You can turn a handful of everyday ingredients into a true showstopper with this Strawberry Fillo Crinkle Cheesecake. Crispy pastry mingles with a creamy middle and juicy strawberries. I pull this out at spring get-togethers—everyone oohs and ahhs and there’s never any left.
It’s so much faster than your standard cheesecake. I served this for a brunch birthday once—every crumb vanished in seconds.
Irresistible Ingredients
- Icing sugar: scattered on top for a sweet pretty finish
- Strawberries: sliced and fresh, make sure to use really ripe ones for the brightest flavor and color
- Eggs: a couple of eggs, just whisk them a bit—these hold everything together while baking
- Plain flour: just a little bit keeps the filling stable and creamy instead of runny
- Caster sugar: really fine sugar that melts right in for a smooth filling
- Vanilla bean paste: the good stuff, pick a nice one for lovely aroma and taste
- Thickened cream: for extra richness plus a touch of lightness
- Cream cheese: let it soften before you start for a perfectly creamy texture
- Unsalted butter: melted so every flaky layer is tasty and golden
- Antoniou Fillo Pastry: grab 375 grams, this is what gives all that crunchy texture
Your Fillo sheets need to be bendy and smooth, not dry or busted. That helps you fold and shape them with zero stress.
Simple Step Guide
- Baking and Finishing Touches:
- Pop it back in the oven for half an hour or until the middle is just set and everything’s golden on top. Let it cool all the way in the pan. Dust over plenty of icing sugar just before serving and enjoy at room temp or straight from the fridge.

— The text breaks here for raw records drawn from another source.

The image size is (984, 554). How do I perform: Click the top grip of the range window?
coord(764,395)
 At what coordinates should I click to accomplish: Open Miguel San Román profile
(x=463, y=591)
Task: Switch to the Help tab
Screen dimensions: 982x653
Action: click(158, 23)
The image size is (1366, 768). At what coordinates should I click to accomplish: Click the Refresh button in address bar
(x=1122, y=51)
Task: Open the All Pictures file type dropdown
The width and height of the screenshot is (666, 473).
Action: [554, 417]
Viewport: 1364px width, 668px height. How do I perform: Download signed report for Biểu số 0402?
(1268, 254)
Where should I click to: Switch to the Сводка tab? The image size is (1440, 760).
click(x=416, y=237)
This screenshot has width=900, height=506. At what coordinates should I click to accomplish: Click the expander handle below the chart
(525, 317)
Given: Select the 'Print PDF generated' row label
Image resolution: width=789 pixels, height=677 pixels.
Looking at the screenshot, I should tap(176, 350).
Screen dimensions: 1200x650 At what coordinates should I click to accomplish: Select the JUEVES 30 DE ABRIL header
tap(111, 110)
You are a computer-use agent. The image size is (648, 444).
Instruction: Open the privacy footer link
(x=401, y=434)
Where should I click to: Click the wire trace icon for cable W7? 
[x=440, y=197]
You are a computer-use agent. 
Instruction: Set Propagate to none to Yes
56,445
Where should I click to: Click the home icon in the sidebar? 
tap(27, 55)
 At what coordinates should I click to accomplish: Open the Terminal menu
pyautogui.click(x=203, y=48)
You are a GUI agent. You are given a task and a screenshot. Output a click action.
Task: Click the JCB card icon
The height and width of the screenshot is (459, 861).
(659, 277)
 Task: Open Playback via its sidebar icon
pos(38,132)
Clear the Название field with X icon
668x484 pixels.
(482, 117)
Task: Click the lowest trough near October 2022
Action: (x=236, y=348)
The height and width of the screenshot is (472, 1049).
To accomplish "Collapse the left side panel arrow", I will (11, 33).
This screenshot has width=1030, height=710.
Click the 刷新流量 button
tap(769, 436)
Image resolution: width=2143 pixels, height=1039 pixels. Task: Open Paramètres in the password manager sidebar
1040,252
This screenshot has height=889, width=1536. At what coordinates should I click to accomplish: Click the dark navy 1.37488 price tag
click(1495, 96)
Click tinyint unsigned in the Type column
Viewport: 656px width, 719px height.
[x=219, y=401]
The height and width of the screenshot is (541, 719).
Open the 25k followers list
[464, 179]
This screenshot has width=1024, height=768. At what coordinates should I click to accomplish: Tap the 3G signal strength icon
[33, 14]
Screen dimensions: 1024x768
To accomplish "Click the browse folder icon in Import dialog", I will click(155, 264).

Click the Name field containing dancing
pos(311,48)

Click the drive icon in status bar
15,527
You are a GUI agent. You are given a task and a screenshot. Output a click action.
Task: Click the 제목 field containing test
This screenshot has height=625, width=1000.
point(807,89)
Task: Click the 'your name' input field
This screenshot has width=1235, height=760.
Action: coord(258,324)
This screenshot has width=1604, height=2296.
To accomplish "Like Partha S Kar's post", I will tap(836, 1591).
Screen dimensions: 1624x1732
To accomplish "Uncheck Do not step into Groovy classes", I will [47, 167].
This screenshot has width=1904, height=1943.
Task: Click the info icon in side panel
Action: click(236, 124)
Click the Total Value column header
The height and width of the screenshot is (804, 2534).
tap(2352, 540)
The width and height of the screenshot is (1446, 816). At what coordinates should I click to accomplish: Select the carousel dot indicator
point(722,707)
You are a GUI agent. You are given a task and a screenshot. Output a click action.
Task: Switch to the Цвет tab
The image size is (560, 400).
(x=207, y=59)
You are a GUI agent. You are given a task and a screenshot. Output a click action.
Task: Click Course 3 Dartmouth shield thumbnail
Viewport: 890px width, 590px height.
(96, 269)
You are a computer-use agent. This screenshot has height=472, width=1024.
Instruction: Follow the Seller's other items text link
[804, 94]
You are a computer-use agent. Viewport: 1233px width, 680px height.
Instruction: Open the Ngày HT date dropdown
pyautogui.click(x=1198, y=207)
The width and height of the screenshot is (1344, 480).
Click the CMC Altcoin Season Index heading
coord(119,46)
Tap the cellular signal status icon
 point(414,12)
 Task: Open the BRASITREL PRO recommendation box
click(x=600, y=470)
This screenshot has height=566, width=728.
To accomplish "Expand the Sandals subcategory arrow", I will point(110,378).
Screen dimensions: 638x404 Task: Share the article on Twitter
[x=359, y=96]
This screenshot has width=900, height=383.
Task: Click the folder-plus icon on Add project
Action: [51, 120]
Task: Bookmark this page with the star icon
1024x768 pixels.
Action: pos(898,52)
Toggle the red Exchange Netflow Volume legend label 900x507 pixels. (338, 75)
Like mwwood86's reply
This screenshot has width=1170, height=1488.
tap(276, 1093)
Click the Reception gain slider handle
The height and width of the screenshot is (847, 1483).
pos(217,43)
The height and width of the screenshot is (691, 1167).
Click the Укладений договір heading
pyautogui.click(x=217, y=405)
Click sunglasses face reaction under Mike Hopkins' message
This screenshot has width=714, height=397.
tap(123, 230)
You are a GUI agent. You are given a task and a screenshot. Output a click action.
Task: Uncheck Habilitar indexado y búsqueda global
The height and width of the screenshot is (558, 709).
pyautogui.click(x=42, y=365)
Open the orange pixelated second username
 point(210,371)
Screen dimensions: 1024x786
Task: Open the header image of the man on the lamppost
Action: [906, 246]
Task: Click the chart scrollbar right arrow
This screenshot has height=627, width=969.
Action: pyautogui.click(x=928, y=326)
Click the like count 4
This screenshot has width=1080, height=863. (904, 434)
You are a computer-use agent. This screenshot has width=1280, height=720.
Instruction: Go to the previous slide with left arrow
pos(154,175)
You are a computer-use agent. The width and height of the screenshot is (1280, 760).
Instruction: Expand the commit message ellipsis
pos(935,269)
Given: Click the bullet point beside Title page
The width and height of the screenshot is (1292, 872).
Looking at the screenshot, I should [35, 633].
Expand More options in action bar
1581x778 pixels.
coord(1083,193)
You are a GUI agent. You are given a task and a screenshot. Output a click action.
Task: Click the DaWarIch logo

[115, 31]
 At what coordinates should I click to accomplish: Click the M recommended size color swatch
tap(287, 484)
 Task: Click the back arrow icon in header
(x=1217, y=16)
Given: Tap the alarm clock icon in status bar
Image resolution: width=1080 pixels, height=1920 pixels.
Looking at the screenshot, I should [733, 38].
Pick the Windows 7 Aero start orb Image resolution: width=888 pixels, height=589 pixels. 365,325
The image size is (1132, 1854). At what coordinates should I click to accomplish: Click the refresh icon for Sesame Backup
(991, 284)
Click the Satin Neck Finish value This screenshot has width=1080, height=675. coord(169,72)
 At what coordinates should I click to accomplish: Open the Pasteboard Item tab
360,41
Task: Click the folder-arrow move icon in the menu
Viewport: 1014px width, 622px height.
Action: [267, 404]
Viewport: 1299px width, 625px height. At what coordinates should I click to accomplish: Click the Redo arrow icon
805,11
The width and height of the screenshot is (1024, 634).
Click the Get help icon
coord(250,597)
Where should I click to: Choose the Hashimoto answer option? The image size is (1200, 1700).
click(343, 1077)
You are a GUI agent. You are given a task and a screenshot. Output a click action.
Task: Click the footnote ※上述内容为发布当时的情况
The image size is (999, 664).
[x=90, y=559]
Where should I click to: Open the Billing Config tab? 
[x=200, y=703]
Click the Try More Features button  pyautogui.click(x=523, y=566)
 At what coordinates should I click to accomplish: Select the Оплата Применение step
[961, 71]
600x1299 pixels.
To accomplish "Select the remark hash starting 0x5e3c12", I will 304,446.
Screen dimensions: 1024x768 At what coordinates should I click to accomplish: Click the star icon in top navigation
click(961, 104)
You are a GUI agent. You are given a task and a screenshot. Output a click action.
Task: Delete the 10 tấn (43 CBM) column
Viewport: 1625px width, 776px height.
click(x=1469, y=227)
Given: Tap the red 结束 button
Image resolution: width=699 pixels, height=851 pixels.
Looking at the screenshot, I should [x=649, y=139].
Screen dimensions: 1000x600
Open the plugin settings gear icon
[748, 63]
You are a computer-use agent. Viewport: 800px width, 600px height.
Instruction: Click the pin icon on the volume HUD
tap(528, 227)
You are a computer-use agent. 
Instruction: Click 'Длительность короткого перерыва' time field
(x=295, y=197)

- Mixing the Cheesecake Layer:
- Get your cream cheese super smooth with a spatula. Stir in vanilla paste and thickened cream. Whisk till there are no lumps. Blend in caster sugar and plain flour. Add eggs, stir till it’s all one smooth mix (don’t go wild though). Pour gently over your baked pastry, wiggling the dish to let it settle everywhere. Wait a few minutes and poke those strawberry slices into the pastry folds.
- Putting the Pastry Together:
- Let your Fillo sit out in its wrapper until it softens up. Butter a 30 cm round dish. Lay one Fillo sheet inside with ends hanging over. Butter the top. Layer on four more sheets, turning each as you go and brushing on more butter. Any pastry that hangs over—tear it off and use for patching the bottom. Take another pastry sheet, brush with butter, stack another on top, and butter again. Scrunch them up loosely and roll them into a thick coil, then place in the middle of the dish. Keep doing this until you fill the whole dish with those scrunched, rolled pastry pieces. Pour on any extra butter and brush it around. Bake in a fan oven at 180°C for about 25 minutes till perfectly crisp. Cool while you work on the filling.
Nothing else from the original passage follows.